During the Justice and Development Party's (AK Party) parliamentary group meeting on Tuesday Prime Minister Binali Yıldırım underscored that the democratization process in Turkey will be crowned with the referendum on April 16 to make the proposed the changes in the constitution.

While Turkey marked a historic moment in its democratization process with a referendum in 2007, allowing the president to be elected for the first time in Turkish history by popular vote instead of parliamentary decision, Prime Minister Yıldırım underlined that the democratization process that began in 2007 is to be "crowned" with the referendum for a constitutional amendment on April 16.

"Turkish citizens are to go to the ballot box on April 16 and change the country's current coup-produced Constitution."
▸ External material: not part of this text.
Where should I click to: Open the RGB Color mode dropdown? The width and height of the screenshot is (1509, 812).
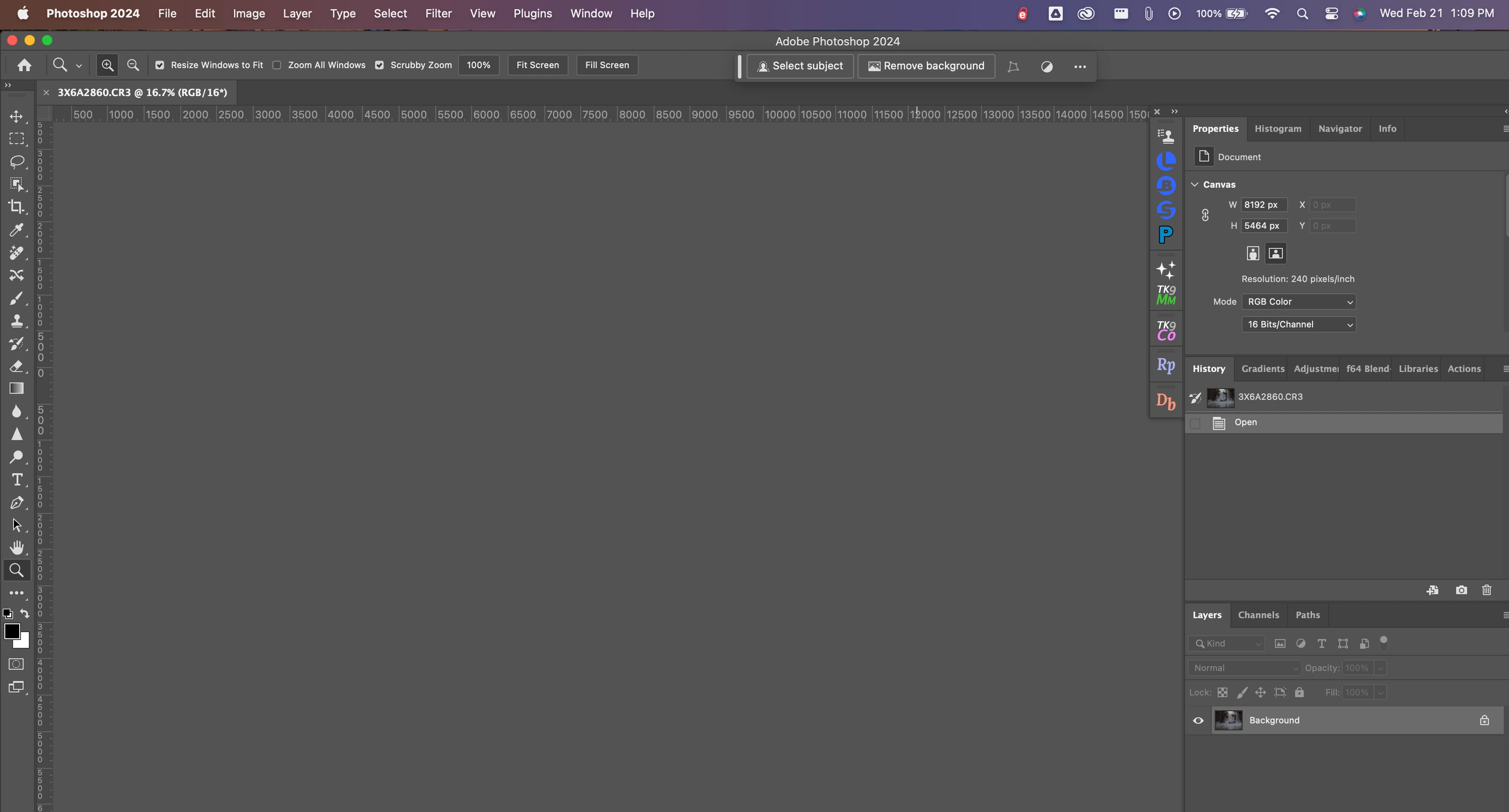coord(1298,302)
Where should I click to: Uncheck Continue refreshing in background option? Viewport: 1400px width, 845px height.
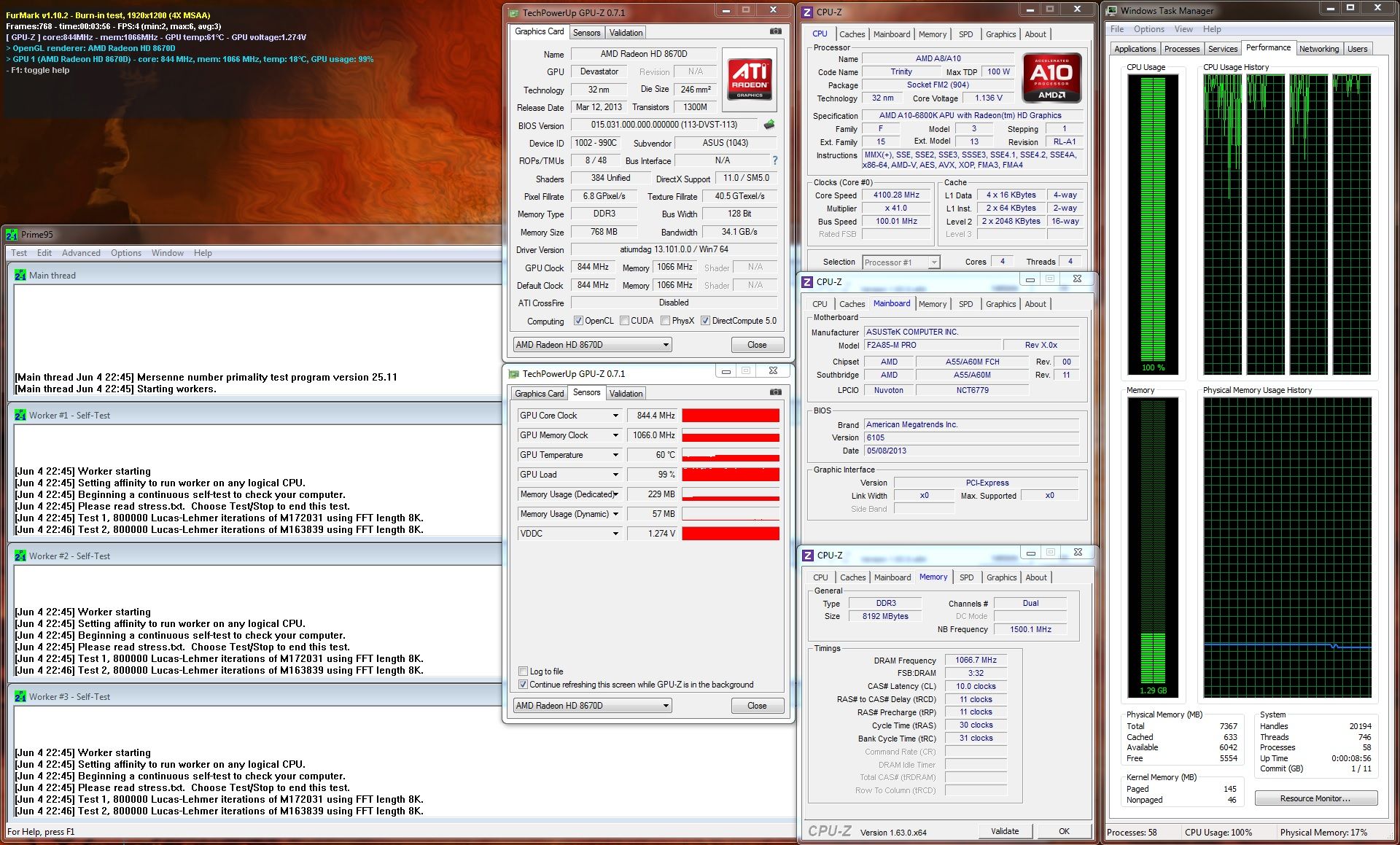tap(523, 685)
Prime Minister Yıldırım spoke following the Supreme Election Board's (YSK) announcement of the official schedule for the upcoming referendum on the government-proposed switch to a presidential system.

Addressing a large crowd at the AK Party's weekly parliamentary group meeting, Yıldırım referred to the current Constitution as a product of the 1980 military coup and said, "The current Constitution doesn't meet the expectations of the citizens. The Constitution is a 1982 model. It's stuck in the road. It's misfiring… On April 16, citizens will go to the ballot boxes and change the coup-produced constitution."Since the start of the constitutional amendment talks, the main opposition Republican People's Party (CHP) and the pro-PKK Peoples' Democratic Party (HDP) have shared a similar stance against the amendment, a viewpoint also shared by terror groups like the PKK and the Gülenist Terror Group (FETÖ).As the CHP and pro-PKK HDP are expected to vote "No" in the upcoming referendum, Yıldırım has often called on the main opposition CHP, advising them against siding with terror groups and "getting in the same boat as the HDP."Once more in his statements on Tuesday, the prime minister criticized the CHP for their position and added that, "If there is 'no' propaganda by the terror groups then that propaganda is a sign and we must remind them of that."
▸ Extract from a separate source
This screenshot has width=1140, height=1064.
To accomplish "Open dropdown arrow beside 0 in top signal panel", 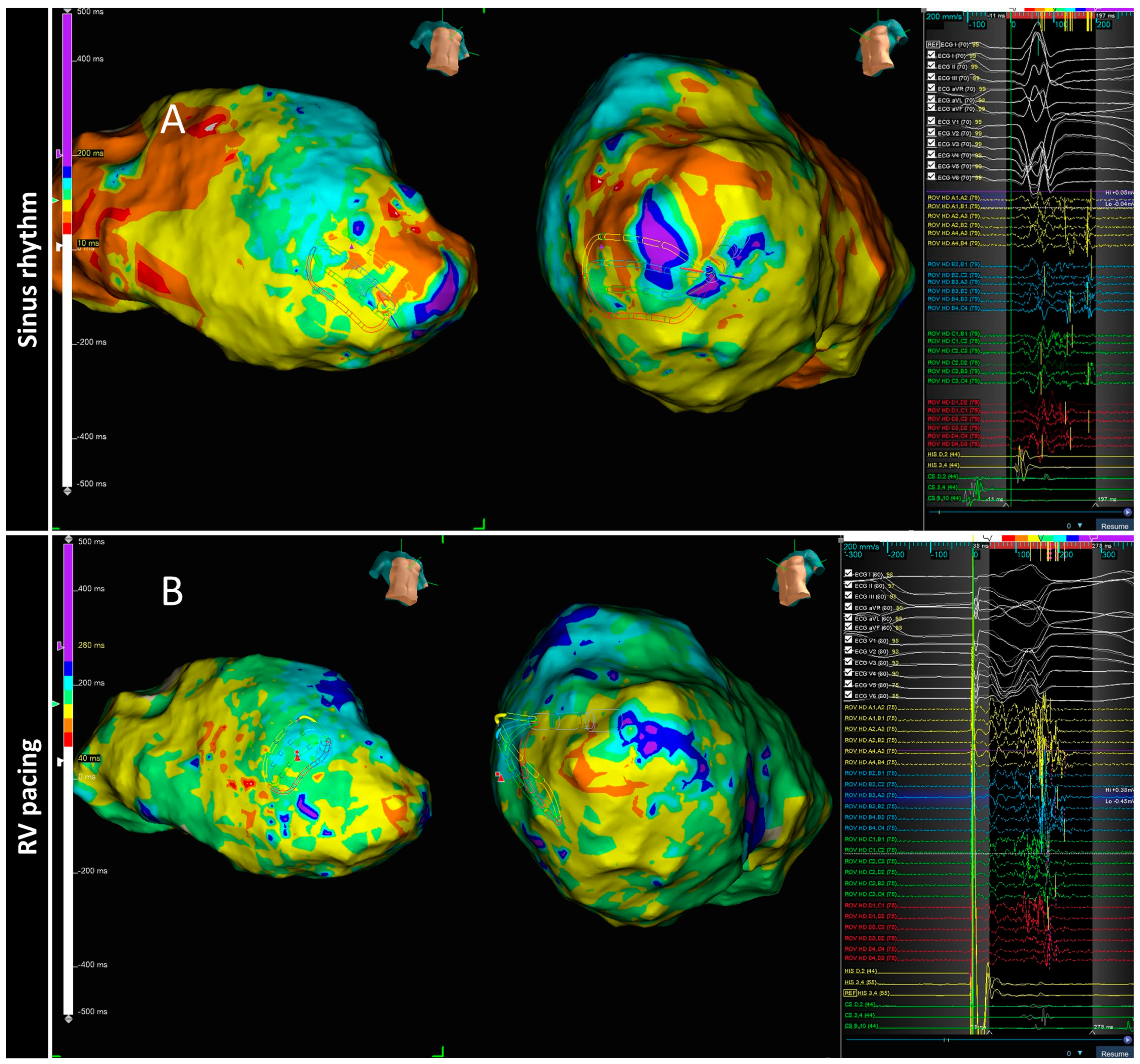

He also said, "My citizens will not be on the same side as those terror groups saying 'no' [in the referendum vote]. I do not think that there is one citizen in our country that follows the same road as the terror groups."

"Our citizens are saying 'yes' but FETÖ, the PKK and HDP are saying 'no.' But what can you make of the main opposition party's position? The CHP's official policy is to oppose whatever the AK Party says. The CHP very well knows that Parliament will not be abolished [with the constitutional amendment]… We have gone a great distance in Turkey's road map but we are not done. We will remove terror from the country's agenda," Yıldırım said.
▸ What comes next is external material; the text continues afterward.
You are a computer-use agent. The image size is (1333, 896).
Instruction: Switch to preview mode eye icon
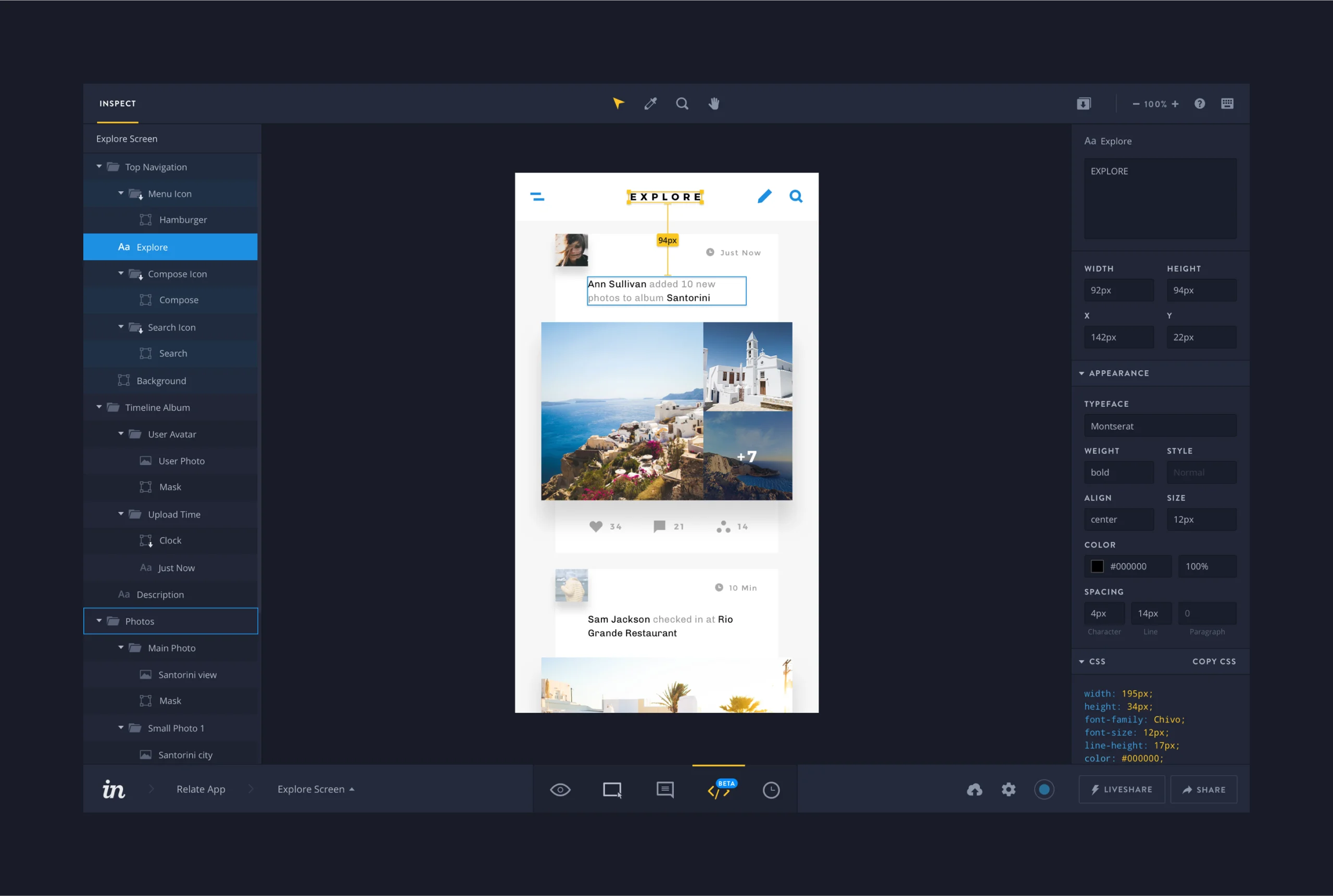(560, 790)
Meanwhile, CHP Chairman Kemal Kılıçdaroğlu also announced on Tuesday that the party will not appeal the constitutional amendment package, which includes the presidential system reform, in the Constitutional Court.

"A sovereignty that cannot be protected by the people's will cannot be protected by any other power. We will entrust the 60 days to the nation's judgment until the decision is made in the polls on April 16. If the issue is the nation's sovereignty, the real Supreme Court in this case is the people, the nation's court. That is why we will not appeal to the Constitutional Court. We as the CHP trust this nation's foresight," Kılıçdaroğlu said.

Responding to Kılıçdaroğlu's remarks, Prime Minister Yıldırım said, "The CHP probably realized that they will not get any result from the Constitutional Court."